Eflat (Eb) or F tubas are pitched a musical fourth above Bb or C tubas respectively, and are often called bass tubas because their range is higher than the contrabass instruments. Both Eb and Bb tubas are used in Britsh type brass bands, and F tubas are commonly used in high orchestral tuba parts or solos. Eb or F tubas with four (or more) valves can produce the lowest notes commonly found in band music, but may not have as much *oompah* down low as the contrabass tubas. Some manufacturers designate their larger bore (tube diameter) Eb instruments as EEb tubas, but despite this they have the same pitch and fingering as Eb tubas.
Most band and orchestra music for tubas is written in the bass clef and when played, all tubas will sound the same pitch which a piano would produce playing the same notes. Because Bb, C, Eb and F tubas have different pitch ranges, each one requires pressing different keys to produce the same note, and professionals who play several types of tubas must memorize different fingering patterns for each instrument. Brass band music, however, is transposed into the treble clef and raised in pitch (transposed) by one whole note (for Bb tubas) and a minor third (for Eb tubas), so that their players only have to learn one fingering pattern. The coincidence that you can produce the correct fingering for an Eb tuba if you imagine that the bass clef is a treble clef written in a key with three more sharps and then finger the resulting notes like a trumpet player, makes it easy for ex-cornet players to learn the Eb tuba. Sometimes a school bandmaster will keep one or two Eb tubas around for this purpose.

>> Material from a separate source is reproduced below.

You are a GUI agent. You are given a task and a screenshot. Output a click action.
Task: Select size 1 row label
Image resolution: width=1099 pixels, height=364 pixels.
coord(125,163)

Baritones or Euphoniums are called Tenor Horns in some European countries, a name more evocative of their range. Almost all are pitched in Bb and have a range similar to a tenor trombone (or tenor voice), one octave above a Bb or BBb tuba. Their music is usually written in the bass clef at the actual pitch it is played, but some baritone music is transposed and written in the treble clef (abbreviated T.C.), which usually means that experienced euphonium players learn two fingering patterns. Eb Alto Horns are used in brass bands and marching bands instead of French horns, and are pitched one octave above an Eb tuba. They usually play transposing music in the treble clef, fingering it like a Bb trumpet player.
The few exceptions to these guidelines (French C tubas. C euphoniums or some Wagner tubas) are of more interest to the experienced collector.
If a tuba listing does not specify the pitch, either pass it by, inquire of the seller, or guesstimate from the pictures provided. Contrabass tubas or sousaphones will often have one more loop of main tubing than bass tubas and the loops of tubing on their valves will be longer. You can compare the size of their second valve loop with pictures of other tubas whose pitch is given. The total length of the tubing from mouthpiece to bell (ignoring the extra loops on the valves) can vary somewhat with the size of the bell, but is generally around 19+ feet for a BBb tuba, 17+ feet for CC, 14+ feet for Eb, and 13 ft for an F tuba. The uncoiled length of Bb baritones and Euphoniums with be about 9+ feet.
The comfortable range of any of these instruments, if they have 3 valves, is from 7 semitones below the basic pitch of the instrument to almost 2 octaves above that basic pitch, and most band music lies within this range. Instruments with 4 or more valves extend the range downwards a few semitones, and expert players can extend both the lower and upper notes to a total range of three octaves or more.